INSTRUCTIONS FOR THE TASK —
With the pictures left out, set down the line containing "Instruction: Click the" and each line after it to the end of the material, exactly as written.

______________________________

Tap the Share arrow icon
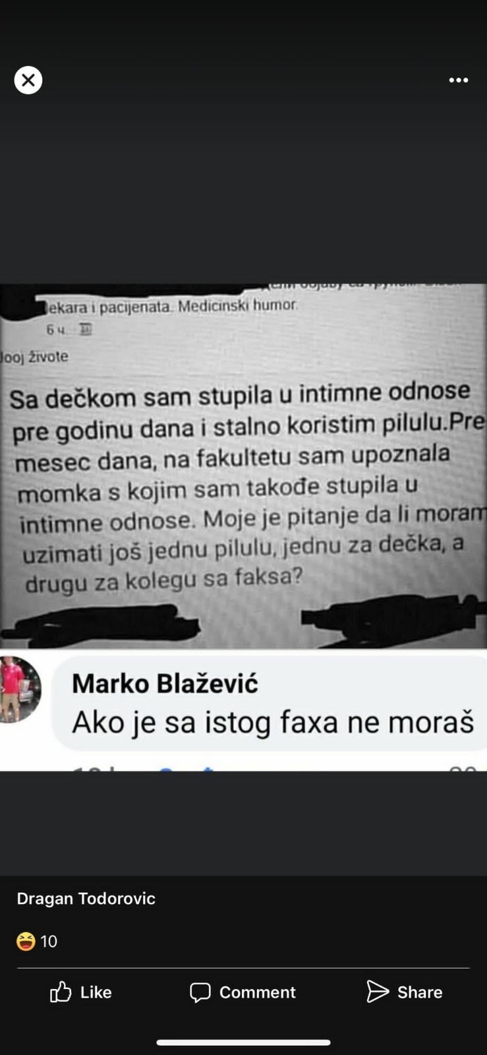487x1055 pixels. tap(378, 991)
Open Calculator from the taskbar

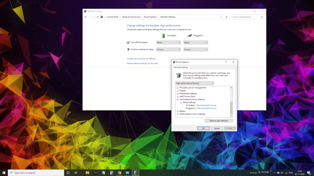[x=111, y=173]
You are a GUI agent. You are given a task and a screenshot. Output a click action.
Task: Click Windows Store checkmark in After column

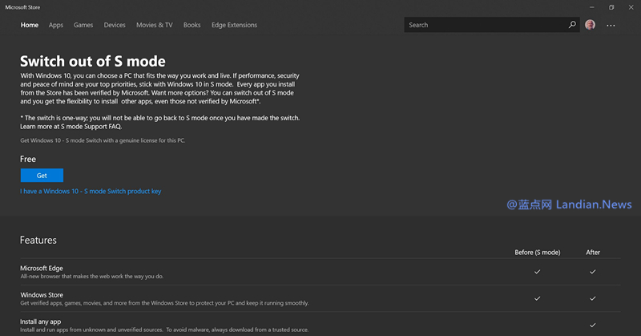[x=593, y=298]
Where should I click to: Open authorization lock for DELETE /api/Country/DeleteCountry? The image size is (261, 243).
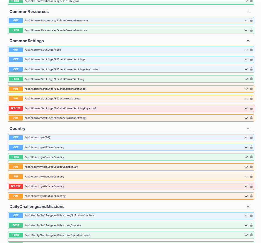point(251,186)
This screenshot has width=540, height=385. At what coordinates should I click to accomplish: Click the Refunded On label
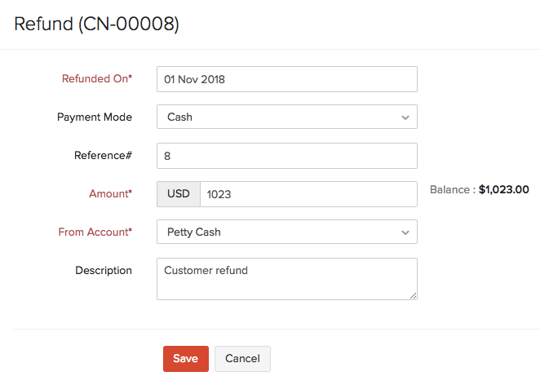[x=96, y=79]
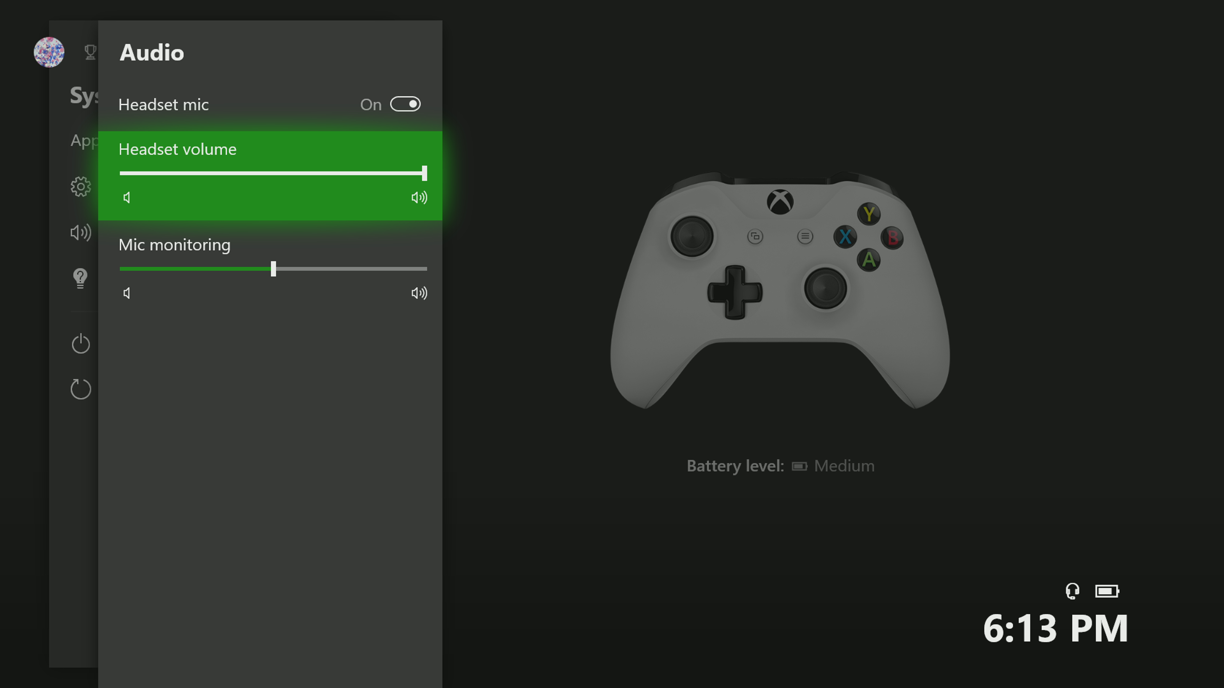Select the power/shutdown icon in sidebar

click(x=81, y=343)
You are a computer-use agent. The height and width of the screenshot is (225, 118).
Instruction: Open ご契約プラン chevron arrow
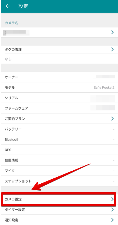112,118
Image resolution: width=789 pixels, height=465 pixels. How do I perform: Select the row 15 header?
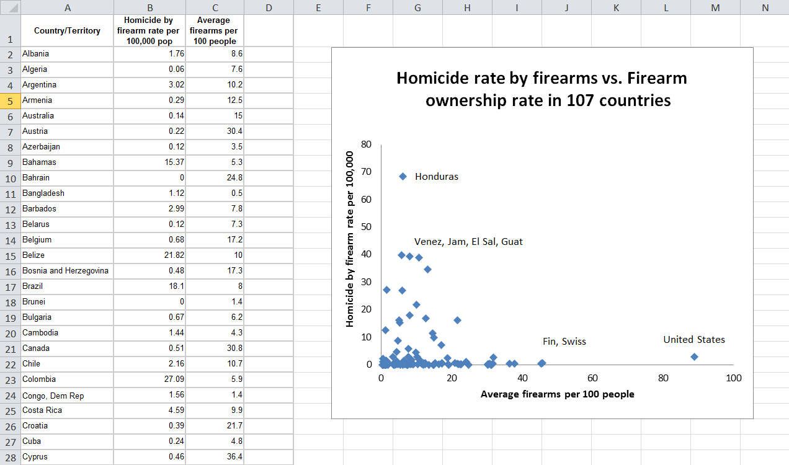pyautogui.click(x=10, y=255)
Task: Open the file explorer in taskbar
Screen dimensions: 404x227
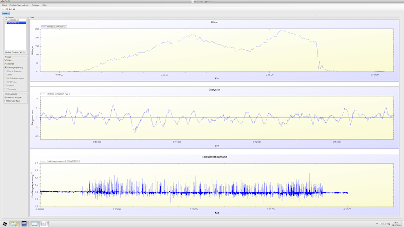Action: coord(14,224)
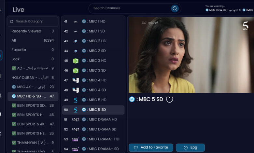Click the MBC DRAMA+ HD logo icon
This screenshot has height=153, width=254.
click(76, 139)
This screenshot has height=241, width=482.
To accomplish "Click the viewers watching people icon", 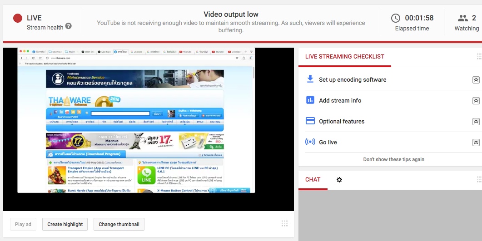I will tap(462, 18).
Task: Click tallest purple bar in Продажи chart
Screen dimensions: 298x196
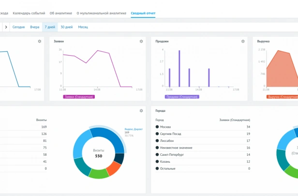Action: [179, 69]
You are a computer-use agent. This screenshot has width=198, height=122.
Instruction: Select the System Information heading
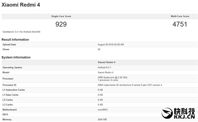pos(16,57)
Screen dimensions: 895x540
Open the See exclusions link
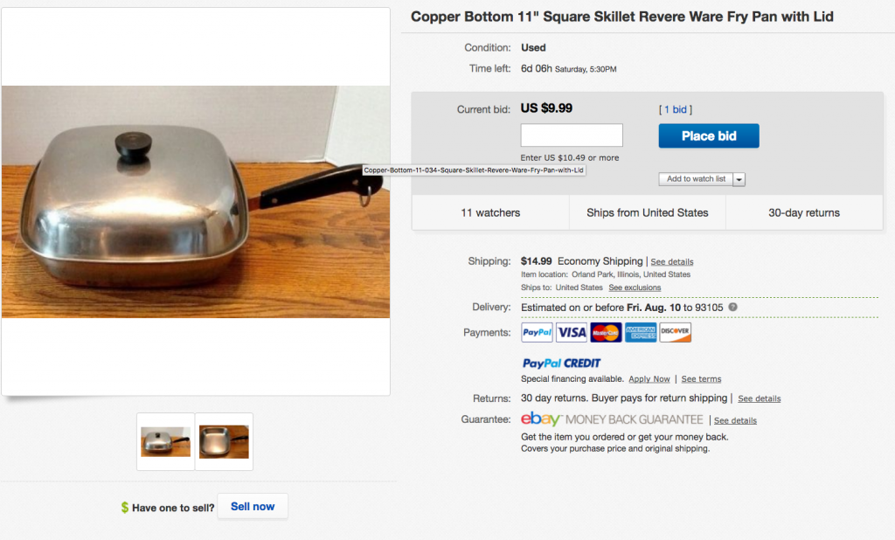point(635,287)
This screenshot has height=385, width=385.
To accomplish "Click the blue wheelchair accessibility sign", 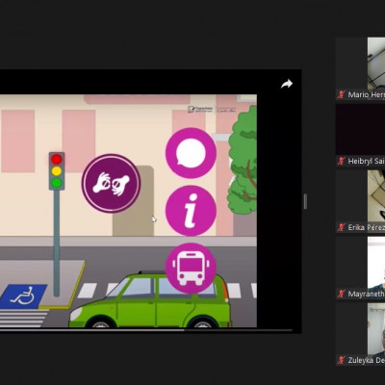I will tap(22, 296).
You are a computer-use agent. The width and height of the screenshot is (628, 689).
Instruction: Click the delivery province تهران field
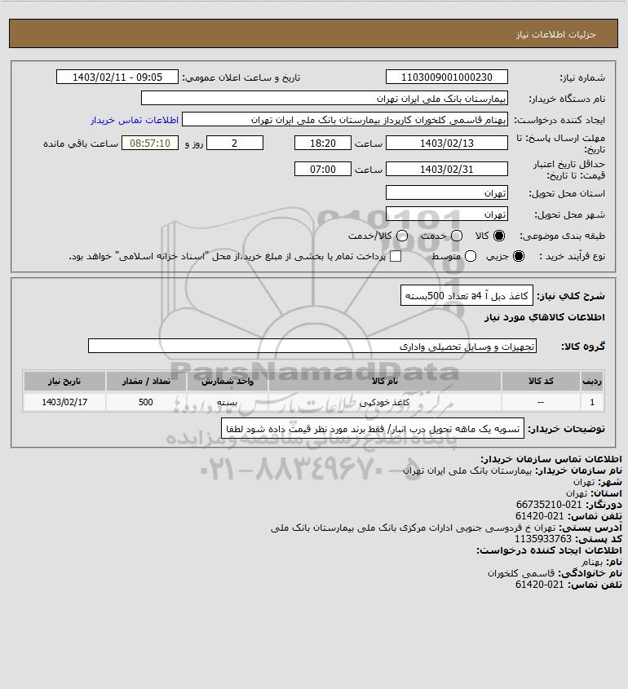(x=446, y=193)
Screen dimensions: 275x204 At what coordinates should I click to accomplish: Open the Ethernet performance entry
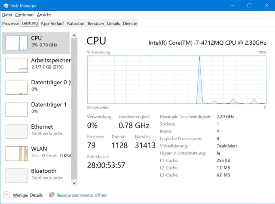[16, 130]
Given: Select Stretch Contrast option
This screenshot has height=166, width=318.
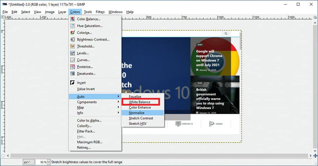Looking at the screenshot, I should (x=141, y=118).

______________________________

RESULT OF THE TASK —
Instruction: Click the delivery province تهران field
(x=446, y=193)
Screen dimensions: 275x204 At what coordinates should I click to accomplish: Open the Ethernet performance entry
[16, 130]
Given: Select Stretch Contrast option
This screenshot has height=166, width=318.
Looking at the screenshot, I should (x=141, y=118).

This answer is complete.